2. Recovery of non-ferrous materials from home electrical appliances recycling
Various rare metals are used for home electrical appliances; however, only three rare metals are being collected by home appliance recycling plants: platinum and palladium from printed circuit boards and nickel from shadow masks. Base metals such as gold, silver and copper are predominantly being collected. Recent concern for resource nationalism has focused attention on and heightened the expectation of increasing the recovery of rare metals from digital home appliances. The economic profitability, however, is low because of the very small amount of rare metal usage and the short cycle of the use of digital appliances. Consequently, it has not yet led to business-based expansion.
Mitsubishi Materials recovers valuable metals such as gold, silver, copper, platinum, palladium, lead, antimony and bismuth from printed circuit boards collected at each home appliance recycling plant in partnership with copper, noble metal, and lead smelting plants.

The Home Appliance Recycling Law describes the melting process for printed circuit boards in built-in televisions that is required by the Ministry of Health, Labour and Welfare Ordinance. In home appliance recycling plants, printed circuit boards are taken apart by hand as shown in Fig. 2-1. Many of the collected printed circuit boards are disposed of at non-ferrous materials smelting plants. It is reported that these components contain gold (12-54g/ton), silver (340-470g/ton), palladium (9-12g/ton) and copper (8-13%).
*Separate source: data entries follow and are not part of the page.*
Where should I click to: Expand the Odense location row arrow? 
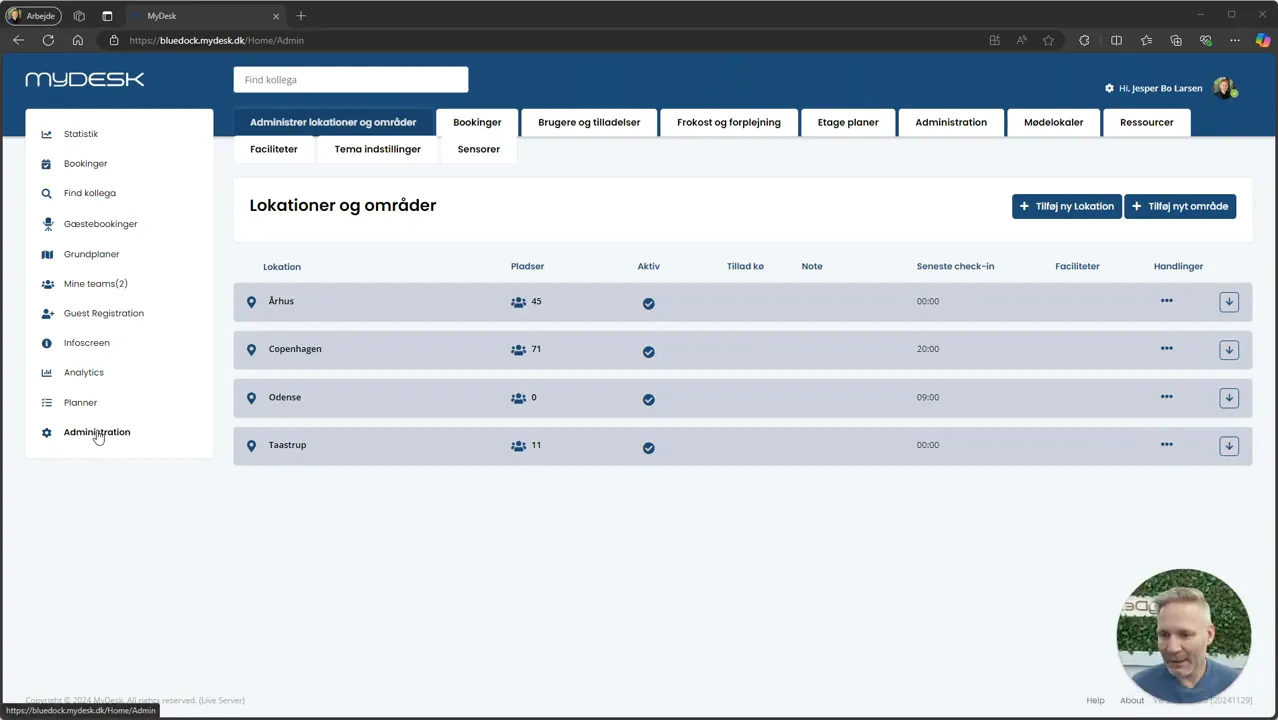click(x=1229, y=398)
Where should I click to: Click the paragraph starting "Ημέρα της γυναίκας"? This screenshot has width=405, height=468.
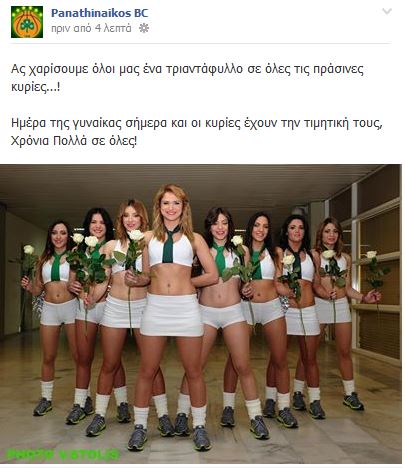197,132
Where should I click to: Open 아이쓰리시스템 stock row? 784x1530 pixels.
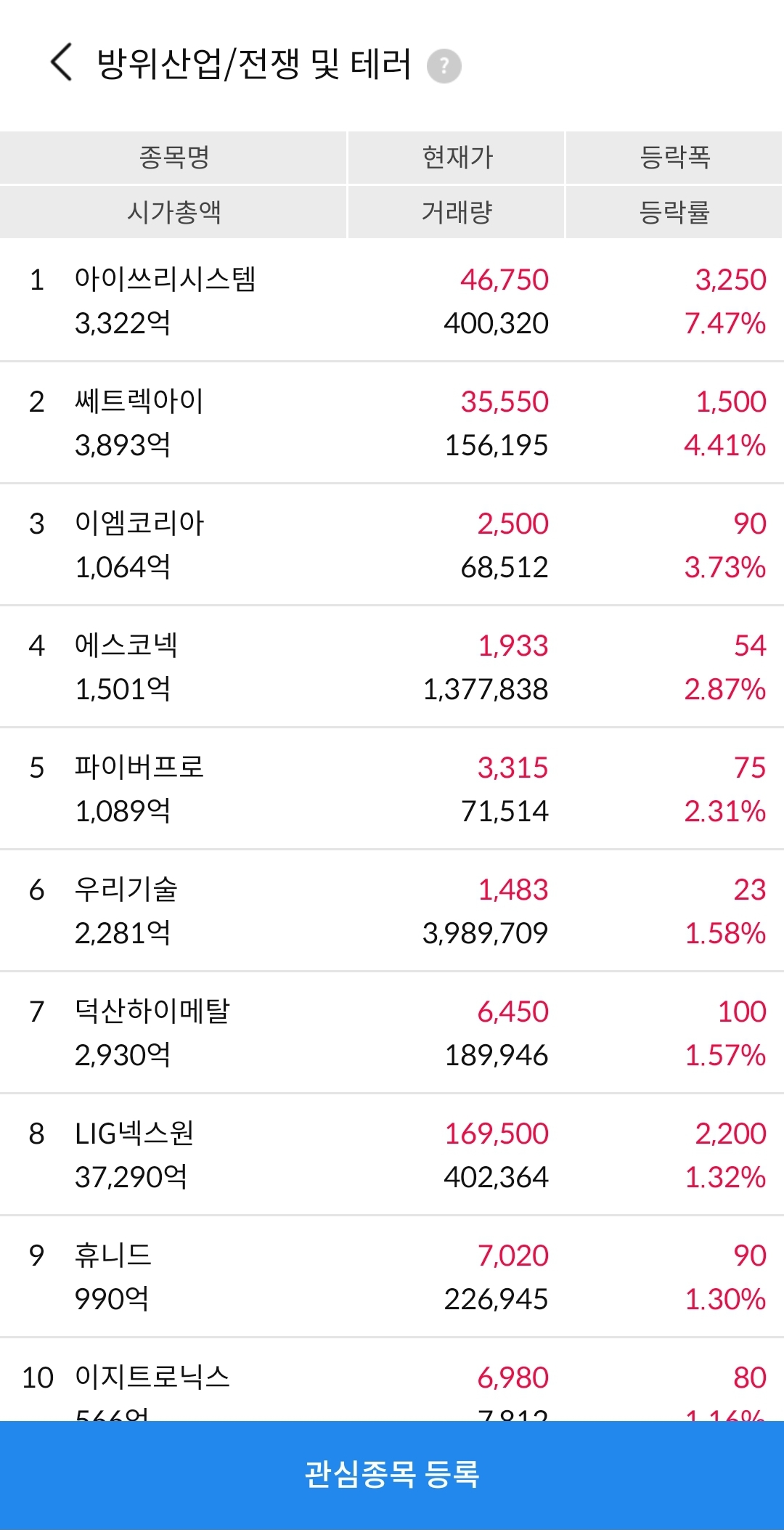[x=392, y=301]
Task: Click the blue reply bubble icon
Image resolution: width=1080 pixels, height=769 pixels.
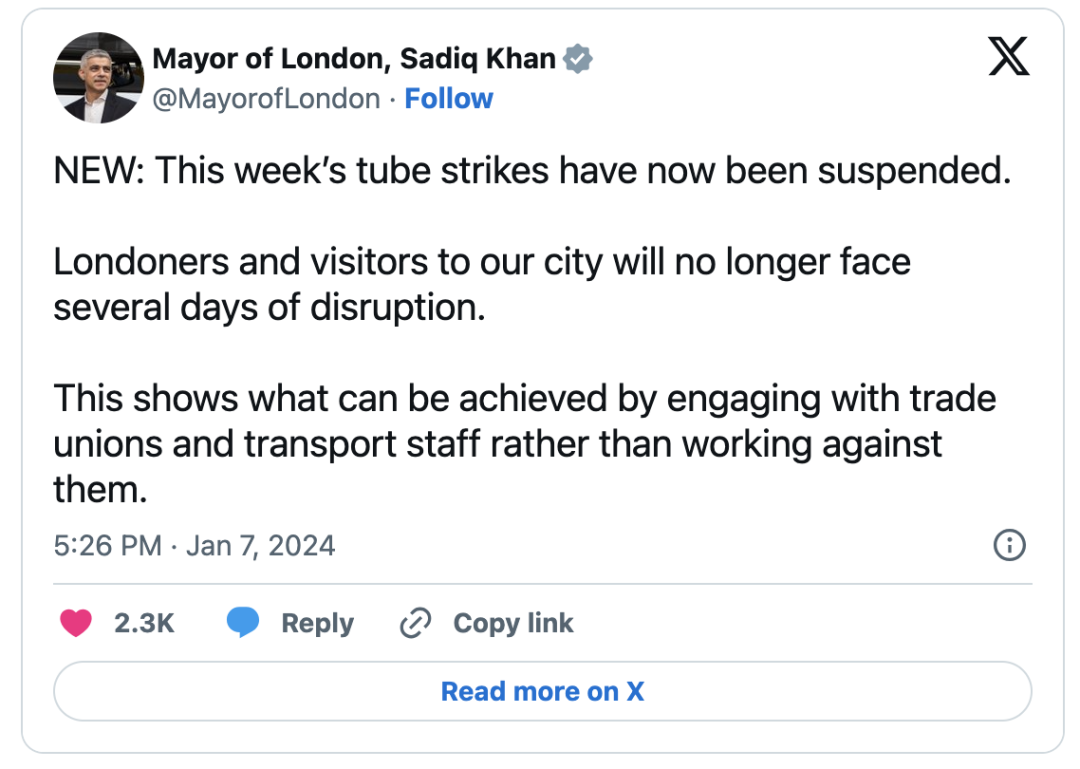Action: [x=243, y=623]
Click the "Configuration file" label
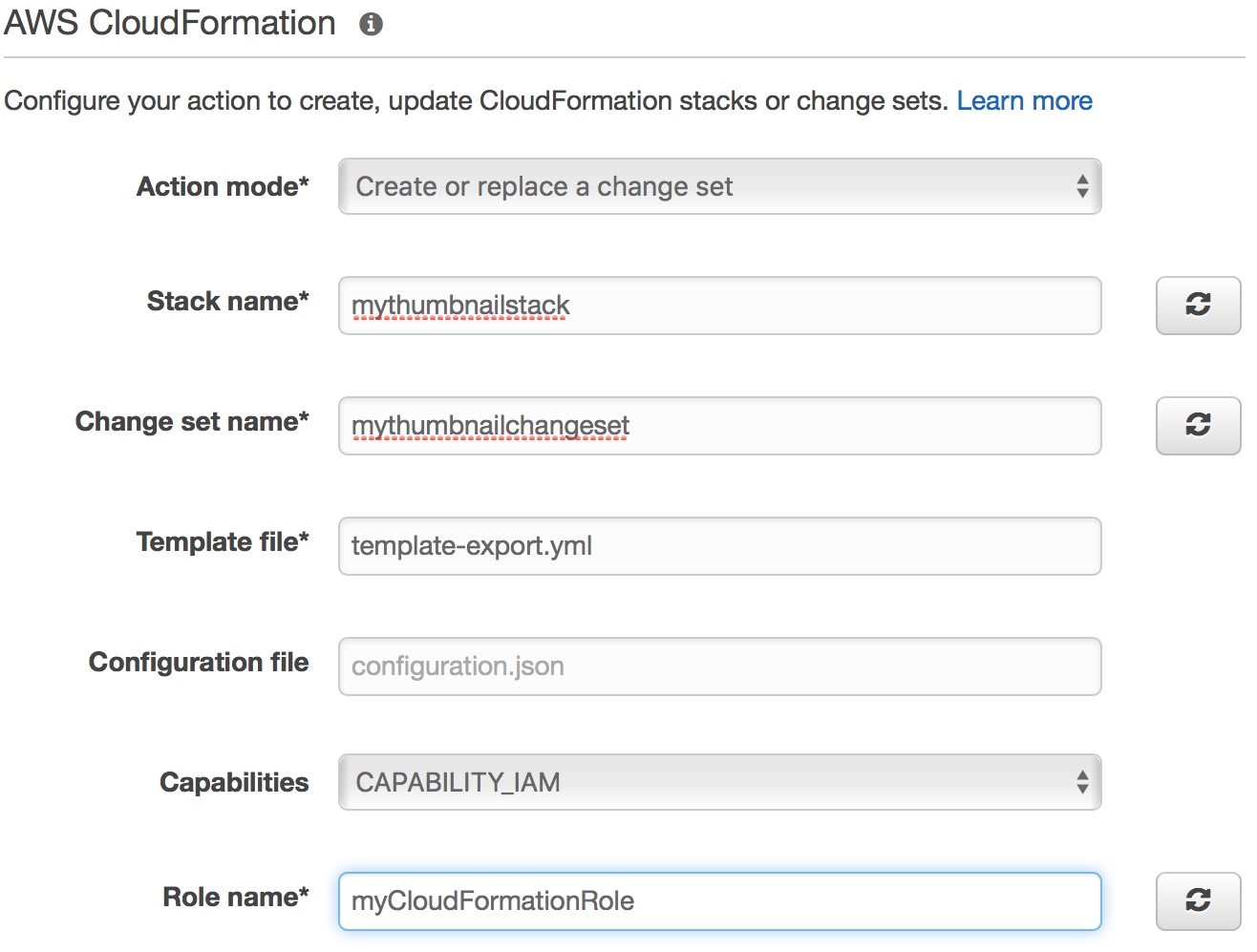 pos(199,663)
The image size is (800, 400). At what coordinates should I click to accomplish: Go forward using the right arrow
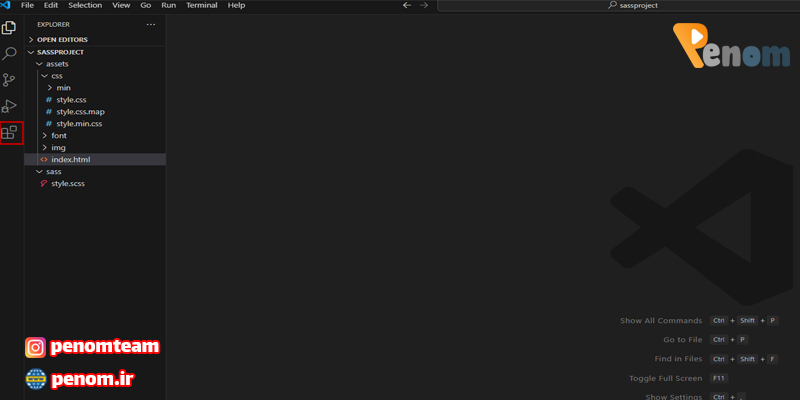424,6
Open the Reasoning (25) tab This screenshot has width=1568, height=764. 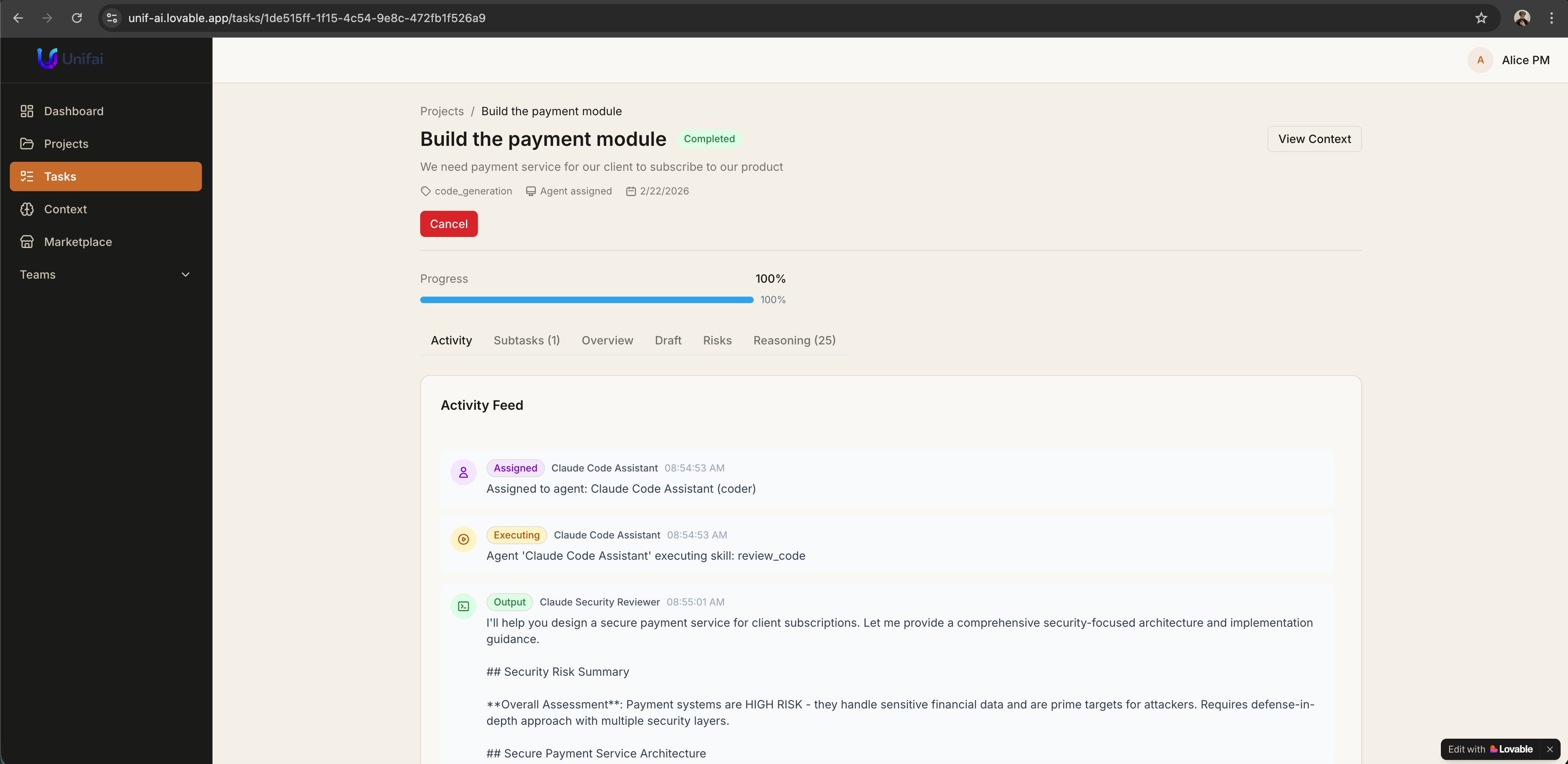[794, 341]
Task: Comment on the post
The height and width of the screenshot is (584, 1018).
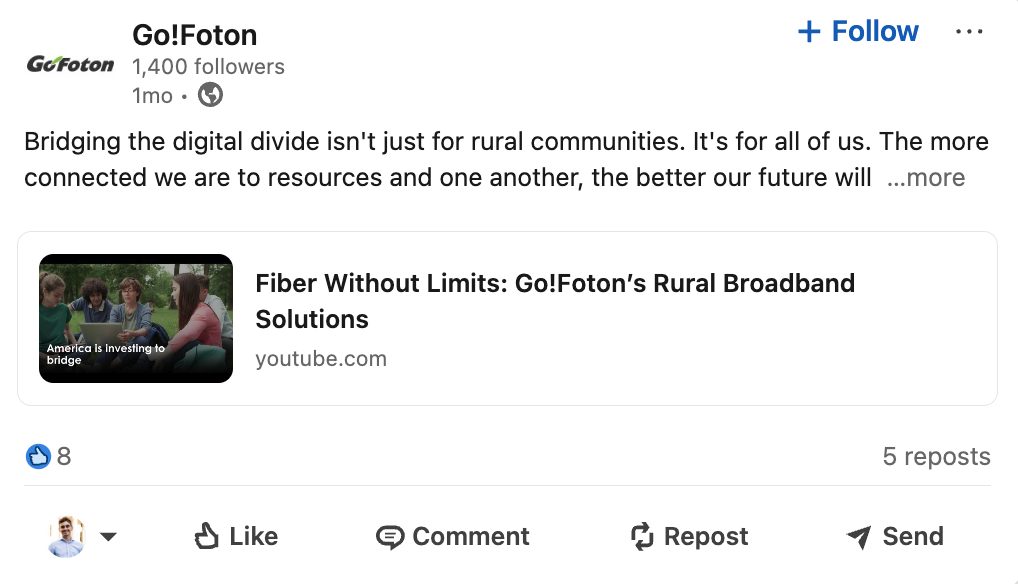Action: pos(453,537)
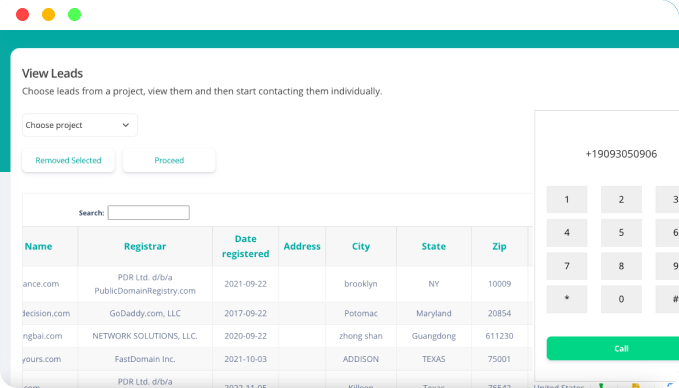The width and height of the screenshot is (679, 388).
Task: Focus the Search input field
Action: pos(149,213)
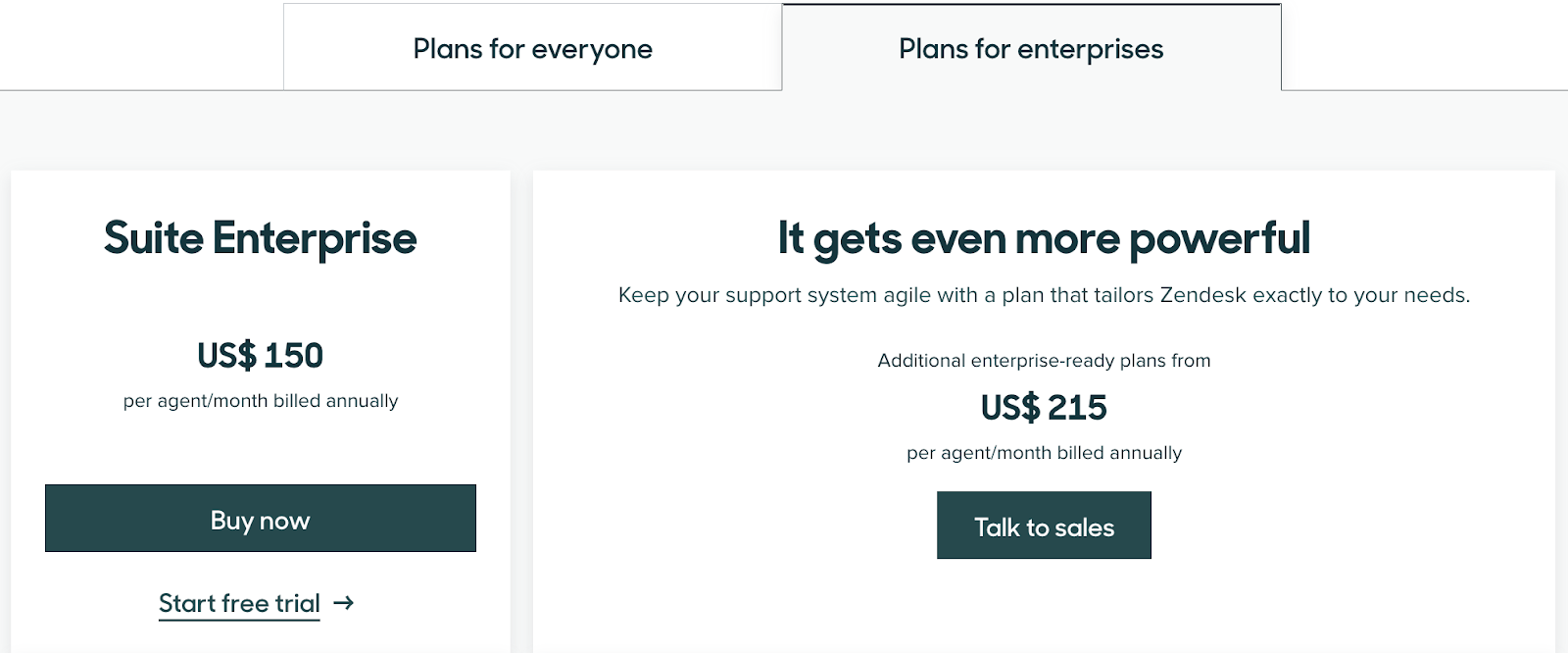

Thin-screen televisions were added as subject to control in April, 2009. It is known that silver is used in the panel part of a plasma television and that a thin-screen television has a glass panel coated by 250-300 ppm of indium. When a surface treatment is applied by sandblasting, sandblast dust enriches indium to about 0.5%. It is thought that as far as the current price goes, around 10% of indium is economically profitable.